### Aufgabe:
Gib aus den Daten nur die Zeilen unverändert aus, die mit der Zeile beginnen, die „Click the application icon in title bar“ enthält, und nach der Zeile enden, die „Action: click(131, 591)“ enthält.

### Daten:

......

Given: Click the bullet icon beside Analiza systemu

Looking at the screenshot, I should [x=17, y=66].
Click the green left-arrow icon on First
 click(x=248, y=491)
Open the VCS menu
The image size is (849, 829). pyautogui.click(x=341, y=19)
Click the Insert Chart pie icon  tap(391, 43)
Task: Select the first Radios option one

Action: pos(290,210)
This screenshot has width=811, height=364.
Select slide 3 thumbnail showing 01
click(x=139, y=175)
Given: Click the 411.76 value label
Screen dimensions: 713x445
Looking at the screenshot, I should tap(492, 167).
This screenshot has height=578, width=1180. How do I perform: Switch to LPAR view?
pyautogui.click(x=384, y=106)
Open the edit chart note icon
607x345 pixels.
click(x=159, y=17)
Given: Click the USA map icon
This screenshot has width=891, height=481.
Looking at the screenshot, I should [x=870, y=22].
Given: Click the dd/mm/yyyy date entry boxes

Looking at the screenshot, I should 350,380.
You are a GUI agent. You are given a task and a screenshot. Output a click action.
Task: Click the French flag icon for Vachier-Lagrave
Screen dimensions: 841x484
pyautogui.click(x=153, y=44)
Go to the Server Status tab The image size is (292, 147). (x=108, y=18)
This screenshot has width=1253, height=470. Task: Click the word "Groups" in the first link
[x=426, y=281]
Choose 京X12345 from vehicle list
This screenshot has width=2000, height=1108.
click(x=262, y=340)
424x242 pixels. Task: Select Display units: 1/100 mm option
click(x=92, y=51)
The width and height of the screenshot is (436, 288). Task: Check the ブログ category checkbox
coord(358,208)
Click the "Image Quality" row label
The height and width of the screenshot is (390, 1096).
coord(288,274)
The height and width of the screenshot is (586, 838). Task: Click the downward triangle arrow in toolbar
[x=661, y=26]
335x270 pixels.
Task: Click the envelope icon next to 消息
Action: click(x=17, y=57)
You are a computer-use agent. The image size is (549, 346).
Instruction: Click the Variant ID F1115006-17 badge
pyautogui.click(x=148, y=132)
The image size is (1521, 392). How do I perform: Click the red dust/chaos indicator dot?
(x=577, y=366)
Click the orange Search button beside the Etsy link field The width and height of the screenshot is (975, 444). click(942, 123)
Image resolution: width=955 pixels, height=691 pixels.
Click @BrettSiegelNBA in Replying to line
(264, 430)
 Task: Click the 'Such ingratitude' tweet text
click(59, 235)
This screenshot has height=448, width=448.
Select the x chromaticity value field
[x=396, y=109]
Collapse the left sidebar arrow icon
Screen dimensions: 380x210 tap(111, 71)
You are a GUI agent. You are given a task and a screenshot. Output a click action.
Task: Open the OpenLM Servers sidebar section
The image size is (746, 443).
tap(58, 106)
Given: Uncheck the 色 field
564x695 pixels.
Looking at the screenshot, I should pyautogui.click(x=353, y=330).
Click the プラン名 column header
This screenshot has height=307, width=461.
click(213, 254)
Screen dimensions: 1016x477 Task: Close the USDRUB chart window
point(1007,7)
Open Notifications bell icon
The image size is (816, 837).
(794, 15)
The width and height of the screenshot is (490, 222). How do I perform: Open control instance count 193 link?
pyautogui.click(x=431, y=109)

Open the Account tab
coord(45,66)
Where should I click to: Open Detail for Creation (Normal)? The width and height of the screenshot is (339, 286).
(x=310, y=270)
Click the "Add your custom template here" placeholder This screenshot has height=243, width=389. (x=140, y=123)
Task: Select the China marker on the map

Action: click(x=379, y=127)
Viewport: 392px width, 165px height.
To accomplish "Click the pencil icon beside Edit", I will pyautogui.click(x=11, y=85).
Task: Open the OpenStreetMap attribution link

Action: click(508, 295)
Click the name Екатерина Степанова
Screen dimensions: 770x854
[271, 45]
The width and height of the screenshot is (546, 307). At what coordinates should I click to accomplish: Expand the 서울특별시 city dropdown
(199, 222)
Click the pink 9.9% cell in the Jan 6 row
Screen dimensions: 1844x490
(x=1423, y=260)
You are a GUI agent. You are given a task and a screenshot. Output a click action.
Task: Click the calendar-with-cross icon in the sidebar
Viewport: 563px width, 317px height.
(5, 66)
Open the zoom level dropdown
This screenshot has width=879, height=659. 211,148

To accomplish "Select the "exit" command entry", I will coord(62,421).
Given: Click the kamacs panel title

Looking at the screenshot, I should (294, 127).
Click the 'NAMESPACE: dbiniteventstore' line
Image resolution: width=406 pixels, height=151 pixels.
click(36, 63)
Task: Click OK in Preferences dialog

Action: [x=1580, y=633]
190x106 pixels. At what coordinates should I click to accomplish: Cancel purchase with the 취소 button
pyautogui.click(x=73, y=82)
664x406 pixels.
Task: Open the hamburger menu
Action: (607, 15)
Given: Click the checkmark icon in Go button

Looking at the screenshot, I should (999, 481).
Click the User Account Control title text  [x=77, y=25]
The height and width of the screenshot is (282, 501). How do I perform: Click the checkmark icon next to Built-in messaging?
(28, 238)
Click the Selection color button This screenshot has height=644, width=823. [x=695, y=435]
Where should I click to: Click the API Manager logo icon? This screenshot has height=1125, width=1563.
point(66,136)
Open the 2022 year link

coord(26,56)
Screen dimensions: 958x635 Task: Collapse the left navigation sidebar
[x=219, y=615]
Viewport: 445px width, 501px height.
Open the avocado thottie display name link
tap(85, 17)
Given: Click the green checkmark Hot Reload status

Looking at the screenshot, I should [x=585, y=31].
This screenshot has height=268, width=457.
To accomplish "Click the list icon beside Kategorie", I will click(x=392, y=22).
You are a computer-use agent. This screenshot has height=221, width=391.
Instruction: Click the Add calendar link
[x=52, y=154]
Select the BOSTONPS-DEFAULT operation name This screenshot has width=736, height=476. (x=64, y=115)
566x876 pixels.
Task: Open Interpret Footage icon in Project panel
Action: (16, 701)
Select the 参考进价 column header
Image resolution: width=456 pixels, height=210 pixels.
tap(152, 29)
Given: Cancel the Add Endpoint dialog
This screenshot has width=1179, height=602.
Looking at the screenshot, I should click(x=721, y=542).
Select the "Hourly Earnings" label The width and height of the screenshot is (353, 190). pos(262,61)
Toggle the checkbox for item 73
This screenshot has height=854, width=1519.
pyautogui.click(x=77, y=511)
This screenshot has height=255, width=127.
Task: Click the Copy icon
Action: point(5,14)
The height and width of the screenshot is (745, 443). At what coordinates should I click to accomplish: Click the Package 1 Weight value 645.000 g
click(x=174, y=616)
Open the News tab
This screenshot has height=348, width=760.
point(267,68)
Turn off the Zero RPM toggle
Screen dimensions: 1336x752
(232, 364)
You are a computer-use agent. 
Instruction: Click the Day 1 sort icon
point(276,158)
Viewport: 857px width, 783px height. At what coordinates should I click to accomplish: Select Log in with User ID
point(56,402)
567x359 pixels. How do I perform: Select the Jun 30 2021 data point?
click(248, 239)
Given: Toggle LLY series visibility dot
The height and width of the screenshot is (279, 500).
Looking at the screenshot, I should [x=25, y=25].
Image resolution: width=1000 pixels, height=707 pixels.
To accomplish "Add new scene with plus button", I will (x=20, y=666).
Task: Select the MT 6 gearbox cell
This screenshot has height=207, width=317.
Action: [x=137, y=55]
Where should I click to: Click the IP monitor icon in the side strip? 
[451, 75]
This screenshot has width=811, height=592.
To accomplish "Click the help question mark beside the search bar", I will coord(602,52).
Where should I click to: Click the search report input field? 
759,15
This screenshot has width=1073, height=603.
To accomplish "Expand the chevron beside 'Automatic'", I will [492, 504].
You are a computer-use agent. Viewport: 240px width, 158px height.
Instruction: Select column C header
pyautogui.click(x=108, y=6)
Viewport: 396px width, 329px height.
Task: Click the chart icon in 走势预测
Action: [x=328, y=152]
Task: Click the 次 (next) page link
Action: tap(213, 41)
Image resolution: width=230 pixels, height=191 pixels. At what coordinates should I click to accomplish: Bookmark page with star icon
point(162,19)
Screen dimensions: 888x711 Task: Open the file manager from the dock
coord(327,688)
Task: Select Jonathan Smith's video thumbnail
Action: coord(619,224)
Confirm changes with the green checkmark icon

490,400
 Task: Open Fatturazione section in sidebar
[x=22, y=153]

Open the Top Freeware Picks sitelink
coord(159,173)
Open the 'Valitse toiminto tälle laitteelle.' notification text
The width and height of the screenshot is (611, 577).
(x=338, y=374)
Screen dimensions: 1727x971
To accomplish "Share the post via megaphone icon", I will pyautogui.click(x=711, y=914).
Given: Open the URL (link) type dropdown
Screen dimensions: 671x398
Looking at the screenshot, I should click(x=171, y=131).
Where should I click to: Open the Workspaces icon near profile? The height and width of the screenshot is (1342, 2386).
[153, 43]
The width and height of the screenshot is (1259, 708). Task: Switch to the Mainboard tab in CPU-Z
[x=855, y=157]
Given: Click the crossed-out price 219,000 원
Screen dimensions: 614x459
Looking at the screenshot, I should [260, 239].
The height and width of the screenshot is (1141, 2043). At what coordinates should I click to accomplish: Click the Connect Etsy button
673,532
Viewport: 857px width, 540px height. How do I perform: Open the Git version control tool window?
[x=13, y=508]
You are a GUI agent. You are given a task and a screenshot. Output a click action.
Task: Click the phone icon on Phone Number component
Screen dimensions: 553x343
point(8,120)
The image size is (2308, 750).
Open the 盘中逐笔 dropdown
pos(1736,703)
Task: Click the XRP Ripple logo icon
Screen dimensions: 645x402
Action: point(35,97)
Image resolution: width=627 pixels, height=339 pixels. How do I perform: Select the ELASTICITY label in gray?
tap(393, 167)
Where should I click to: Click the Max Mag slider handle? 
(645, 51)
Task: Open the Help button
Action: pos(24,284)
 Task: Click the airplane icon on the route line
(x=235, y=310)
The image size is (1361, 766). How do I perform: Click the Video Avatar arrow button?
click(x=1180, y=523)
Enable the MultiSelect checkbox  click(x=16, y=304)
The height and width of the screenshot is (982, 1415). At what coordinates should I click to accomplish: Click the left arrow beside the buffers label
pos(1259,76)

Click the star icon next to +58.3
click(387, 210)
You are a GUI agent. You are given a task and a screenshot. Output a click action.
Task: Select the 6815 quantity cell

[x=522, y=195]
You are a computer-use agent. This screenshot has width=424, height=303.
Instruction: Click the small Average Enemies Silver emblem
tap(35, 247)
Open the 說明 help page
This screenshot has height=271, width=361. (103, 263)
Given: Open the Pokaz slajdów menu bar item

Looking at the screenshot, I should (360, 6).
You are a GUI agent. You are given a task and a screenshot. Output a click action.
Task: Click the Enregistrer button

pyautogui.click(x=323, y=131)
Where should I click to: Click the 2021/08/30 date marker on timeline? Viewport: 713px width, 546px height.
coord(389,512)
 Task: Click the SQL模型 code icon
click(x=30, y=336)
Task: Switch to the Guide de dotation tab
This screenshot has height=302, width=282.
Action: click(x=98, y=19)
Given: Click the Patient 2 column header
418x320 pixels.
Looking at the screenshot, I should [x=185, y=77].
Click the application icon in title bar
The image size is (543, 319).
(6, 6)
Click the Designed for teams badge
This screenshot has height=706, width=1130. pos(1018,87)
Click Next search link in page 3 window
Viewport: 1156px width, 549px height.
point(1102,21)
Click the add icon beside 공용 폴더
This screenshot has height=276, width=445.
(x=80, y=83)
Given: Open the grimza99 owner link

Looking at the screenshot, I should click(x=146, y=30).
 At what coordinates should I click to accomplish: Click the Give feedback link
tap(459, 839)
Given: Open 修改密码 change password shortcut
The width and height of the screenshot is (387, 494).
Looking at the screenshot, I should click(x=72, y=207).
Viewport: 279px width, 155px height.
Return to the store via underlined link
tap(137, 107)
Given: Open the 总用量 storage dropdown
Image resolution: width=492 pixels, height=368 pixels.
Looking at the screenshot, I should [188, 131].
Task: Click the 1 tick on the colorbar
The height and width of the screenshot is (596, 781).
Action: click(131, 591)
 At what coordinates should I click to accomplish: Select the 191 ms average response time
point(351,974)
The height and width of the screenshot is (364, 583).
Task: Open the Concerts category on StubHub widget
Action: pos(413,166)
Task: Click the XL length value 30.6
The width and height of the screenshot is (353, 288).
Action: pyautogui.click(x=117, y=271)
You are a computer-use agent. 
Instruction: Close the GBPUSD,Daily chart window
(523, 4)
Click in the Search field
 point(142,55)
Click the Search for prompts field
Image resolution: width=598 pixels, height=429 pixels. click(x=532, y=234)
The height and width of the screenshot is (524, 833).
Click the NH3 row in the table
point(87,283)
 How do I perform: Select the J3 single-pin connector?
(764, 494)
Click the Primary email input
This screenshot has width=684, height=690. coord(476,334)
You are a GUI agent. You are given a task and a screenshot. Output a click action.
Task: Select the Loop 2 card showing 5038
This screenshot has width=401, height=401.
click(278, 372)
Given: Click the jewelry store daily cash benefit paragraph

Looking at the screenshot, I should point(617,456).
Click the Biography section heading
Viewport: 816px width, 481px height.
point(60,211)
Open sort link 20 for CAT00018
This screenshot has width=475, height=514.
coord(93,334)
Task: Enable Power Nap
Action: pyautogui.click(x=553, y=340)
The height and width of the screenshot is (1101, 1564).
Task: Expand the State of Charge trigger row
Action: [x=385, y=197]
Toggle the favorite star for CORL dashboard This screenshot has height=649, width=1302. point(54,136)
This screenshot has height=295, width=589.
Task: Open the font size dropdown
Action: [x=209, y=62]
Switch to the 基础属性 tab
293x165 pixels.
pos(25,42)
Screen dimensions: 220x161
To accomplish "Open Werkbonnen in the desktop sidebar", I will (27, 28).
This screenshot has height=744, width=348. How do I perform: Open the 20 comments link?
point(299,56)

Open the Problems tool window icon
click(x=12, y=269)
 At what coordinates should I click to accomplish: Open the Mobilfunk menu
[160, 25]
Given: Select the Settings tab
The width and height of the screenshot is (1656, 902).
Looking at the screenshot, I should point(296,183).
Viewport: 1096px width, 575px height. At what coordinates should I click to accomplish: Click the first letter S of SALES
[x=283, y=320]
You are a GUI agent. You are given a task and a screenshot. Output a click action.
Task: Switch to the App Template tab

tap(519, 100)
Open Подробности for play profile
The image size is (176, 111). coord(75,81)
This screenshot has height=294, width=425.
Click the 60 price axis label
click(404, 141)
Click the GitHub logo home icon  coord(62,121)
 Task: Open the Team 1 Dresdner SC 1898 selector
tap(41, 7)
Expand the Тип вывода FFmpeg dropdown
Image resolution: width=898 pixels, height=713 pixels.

......

### Richtige Lösung:
Click the application icon in title bar
The image size is (543, 319).
(6, 6)
Click the Designed for teams badge
This screenshot has height=706, width=1130. pos(1018,87)
Click Next search link in page 3 window
Viewport: 1156px width, 549px height.
point(1102,21)
Click the add icon beside 공용 폴더
This screenshot has height=276, width=445.
(x=80, y=83)
Given: Open the grimza99 owner link

Looking at the screenshot, I should click(x=146, y=30).
 At what coordinates should I click to accomplish: Click the Give feedback link
tap(459, 839)
Given: Open 修改密码 change password shortcut
The width and height of the screenshot is (387, 494).
Looking at the screenshot, I should click(x=72, y=207).
Viewport: 279px width, 155px height.
Return to the store via underlined link
tap(137, 107)
Given: Open the 总用量 storage dropdown
Image resolution: width=492 pixels, height=368 pixels.
Looking at the screenshot, I should [188, 131].
Task: Click the 1 tick on the colorbar
The height and width of the screenshot is (596, 781).
Action: click(131, 591)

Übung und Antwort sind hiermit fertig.